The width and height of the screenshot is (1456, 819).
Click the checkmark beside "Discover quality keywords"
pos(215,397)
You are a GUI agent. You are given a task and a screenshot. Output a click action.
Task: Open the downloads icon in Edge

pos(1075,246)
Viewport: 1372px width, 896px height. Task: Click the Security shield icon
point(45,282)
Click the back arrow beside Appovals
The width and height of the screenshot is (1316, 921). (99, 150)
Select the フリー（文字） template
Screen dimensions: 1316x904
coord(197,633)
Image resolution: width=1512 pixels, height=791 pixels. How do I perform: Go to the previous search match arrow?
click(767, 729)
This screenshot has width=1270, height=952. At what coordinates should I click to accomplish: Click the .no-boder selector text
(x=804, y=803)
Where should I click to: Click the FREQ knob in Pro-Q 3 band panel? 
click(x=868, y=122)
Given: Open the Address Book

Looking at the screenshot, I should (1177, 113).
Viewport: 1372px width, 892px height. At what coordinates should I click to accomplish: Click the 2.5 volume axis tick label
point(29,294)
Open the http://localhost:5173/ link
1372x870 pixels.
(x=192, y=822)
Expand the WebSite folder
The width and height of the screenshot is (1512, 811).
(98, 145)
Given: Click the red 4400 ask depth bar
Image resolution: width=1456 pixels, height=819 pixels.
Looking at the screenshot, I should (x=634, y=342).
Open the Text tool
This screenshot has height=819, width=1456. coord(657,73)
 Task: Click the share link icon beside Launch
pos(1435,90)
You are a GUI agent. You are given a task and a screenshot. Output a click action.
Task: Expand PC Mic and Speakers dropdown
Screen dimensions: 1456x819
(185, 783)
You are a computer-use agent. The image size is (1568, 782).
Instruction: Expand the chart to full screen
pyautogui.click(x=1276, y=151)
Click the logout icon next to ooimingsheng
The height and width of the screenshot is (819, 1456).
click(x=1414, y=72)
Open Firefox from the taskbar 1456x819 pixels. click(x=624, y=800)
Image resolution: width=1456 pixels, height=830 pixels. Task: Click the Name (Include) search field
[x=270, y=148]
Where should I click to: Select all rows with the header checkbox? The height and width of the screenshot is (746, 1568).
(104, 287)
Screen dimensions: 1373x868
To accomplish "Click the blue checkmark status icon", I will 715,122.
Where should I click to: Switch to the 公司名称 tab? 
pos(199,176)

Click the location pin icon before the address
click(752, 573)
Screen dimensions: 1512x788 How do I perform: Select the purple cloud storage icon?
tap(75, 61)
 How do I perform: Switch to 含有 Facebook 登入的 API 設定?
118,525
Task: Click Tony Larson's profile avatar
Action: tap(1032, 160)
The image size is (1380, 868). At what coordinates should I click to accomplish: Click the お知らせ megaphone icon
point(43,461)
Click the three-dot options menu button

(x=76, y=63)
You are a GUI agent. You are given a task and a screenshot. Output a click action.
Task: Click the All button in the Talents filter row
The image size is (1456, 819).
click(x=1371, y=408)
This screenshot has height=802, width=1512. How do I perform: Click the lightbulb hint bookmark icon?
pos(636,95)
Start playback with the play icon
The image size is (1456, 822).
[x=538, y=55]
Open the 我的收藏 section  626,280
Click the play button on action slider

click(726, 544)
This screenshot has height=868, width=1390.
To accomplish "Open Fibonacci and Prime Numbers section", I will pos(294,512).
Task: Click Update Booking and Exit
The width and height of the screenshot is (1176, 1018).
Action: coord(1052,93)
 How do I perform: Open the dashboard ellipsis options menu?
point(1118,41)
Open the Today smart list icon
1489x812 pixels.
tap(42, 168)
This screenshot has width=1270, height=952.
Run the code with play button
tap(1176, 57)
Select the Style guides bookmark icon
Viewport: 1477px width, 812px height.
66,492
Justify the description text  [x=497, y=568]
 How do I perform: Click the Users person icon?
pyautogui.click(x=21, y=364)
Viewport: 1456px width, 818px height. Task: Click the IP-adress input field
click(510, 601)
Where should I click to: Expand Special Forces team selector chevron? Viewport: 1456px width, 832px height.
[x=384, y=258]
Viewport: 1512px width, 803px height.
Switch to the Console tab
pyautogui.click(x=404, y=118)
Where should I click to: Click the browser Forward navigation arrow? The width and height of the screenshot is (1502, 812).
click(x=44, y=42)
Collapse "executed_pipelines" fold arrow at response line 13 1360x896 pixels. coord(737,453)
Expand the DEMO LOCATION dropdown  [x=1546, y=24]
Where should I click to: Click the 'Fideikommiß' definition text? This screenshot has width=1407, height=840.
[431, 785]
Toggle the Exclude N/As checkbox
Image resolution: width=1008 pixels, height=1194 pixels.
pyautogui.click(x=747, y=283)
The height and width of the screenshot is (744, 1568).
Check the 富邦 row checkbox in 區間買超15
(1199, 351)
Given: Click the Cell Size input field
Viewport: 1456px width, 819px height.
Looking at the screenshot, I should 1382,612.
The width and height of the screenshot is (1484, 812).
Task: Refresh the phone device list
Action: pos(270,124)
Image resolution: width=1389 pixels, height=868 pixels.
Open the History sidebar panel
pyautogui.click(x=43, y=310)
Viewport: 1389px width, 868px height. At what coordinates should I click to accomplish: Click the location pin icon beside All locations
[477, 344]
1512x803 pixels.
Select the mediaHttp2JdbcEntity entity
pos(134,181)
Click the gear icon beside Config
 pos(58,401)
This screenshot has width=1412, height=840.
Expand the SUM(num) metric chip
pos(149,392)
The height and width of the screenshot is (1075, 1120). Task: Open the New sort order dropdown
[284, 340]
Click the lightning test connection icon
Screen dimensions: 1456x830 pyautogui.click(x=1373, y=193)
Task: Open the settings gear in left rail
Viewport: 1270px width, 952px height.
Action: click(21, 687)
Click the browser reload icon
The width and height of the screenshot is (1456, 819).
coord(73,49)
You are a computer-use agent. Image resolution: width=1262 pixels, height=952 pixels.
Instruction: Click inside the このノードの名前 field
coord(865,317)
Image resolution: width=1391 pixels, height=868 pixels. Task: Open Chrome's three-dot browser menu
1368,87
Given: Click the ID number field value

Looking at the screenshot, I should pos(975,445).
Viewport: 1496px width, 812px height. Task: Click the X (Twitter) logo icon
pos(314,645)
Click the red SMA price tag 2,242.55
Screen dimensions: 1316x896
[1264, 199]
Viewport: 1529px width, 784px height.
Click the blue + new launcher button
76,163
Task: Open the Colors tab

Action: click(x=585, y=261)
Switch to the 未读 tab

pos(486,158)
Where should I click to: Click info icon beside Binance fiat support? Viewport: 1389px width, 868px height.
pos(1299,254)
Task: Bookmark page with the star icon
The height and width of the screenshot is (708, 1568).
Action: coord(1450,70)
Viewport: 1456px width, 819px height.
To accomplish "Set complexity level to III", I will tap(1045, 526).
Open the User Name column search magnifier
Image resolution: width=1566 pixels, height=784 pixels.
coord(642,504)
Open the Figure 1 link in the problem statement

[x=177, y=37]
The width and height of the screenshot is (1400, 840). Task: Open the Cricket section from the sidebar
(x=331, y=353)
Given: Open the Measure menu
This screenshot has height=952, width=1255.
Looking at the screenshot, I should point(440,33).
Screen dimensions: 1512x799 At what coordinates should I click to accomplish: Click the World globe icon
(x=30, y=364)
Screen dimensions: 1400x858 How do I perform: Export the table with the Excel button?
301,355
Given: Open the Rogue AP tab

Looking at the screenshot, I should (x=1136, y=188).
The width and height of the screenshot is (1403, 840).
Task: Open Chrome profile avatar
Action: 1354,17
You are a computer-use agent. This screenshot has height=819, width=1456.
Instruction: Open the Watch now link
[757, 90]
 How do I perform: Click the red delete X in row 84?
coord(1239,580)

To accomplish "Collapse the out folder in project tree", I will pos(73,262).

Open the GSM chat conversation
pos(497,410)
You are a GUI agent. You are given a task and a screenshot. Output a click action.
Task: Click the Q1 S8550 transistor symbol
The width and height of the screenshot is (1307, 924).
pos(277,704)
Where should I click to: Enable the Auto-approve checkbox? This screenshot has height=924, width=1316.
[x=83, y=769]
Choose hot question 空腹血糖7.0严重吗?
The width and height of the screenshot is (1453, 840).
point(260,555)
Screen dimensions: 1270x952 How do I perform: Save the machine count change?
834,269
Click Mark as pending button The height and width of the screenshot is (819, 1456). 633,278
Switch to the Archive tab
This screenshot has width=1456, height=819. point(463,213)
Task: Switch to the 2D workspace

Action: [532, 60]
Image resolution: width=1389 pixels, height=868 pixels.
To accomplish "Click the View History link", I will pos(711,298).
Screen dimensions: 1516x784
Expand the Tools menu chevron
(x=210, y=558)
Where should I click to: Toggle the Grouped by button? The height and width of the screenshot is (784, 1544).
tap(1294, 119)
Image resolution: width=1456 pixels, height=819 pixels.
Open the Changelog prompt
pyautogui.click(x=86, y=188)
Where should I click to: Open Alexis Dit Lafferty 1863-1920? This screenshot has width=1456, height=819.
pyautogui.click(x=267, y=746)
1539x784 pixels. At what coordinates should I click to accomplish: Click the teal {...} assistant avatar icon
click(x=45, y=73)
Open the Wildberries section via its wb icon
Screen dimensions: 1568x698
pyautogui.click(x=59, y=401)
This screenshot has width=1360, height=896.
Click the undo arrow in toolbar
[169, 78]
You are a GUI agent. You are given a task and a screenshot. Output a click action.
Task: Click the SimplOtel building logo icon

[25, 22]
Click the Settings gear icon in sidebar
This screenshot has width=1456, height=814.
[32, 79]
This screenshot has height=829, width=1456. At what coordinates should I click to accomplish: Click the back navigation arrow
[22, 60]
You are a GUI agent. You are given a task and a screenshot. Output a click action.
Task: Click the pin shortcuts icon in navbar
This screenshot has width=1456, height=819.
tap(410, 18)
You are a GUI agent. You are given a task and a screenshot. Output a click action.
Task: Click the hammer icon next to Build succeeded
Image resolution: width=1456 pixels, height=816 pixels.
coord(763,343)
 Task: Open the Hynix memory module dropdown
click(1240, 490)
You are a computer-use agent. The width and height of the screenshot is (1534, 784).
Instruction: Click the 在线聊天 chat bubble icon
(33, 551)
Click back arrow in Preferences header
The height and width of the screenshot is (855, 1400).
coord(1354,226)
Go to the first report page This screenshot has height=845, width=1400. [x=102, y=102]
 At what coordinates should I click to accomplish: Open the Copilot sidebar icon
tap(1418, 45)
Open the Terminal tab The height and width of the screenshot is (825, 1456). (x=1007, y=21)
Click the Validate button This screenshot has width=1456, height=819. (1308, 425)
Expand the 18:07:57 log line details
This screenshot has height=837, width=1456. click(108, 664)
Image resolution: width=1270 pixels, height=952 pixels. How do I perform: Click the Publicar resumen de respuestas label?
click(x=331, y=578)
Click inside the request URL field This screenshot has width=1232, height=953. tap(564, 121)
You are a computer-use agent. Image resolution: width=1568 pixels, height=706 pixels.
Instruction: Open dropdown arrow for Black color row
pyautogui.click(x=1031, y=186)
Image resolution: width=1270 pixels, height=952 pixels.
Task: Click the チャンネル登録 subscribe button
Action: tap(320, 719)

========================================

Only lines holding the word "page" are wanted here; copy each from the listing.

Task: Bookmark page with the star icon
Go to the first report page This screenshot has height=845, width=1400. [x=102, y=102]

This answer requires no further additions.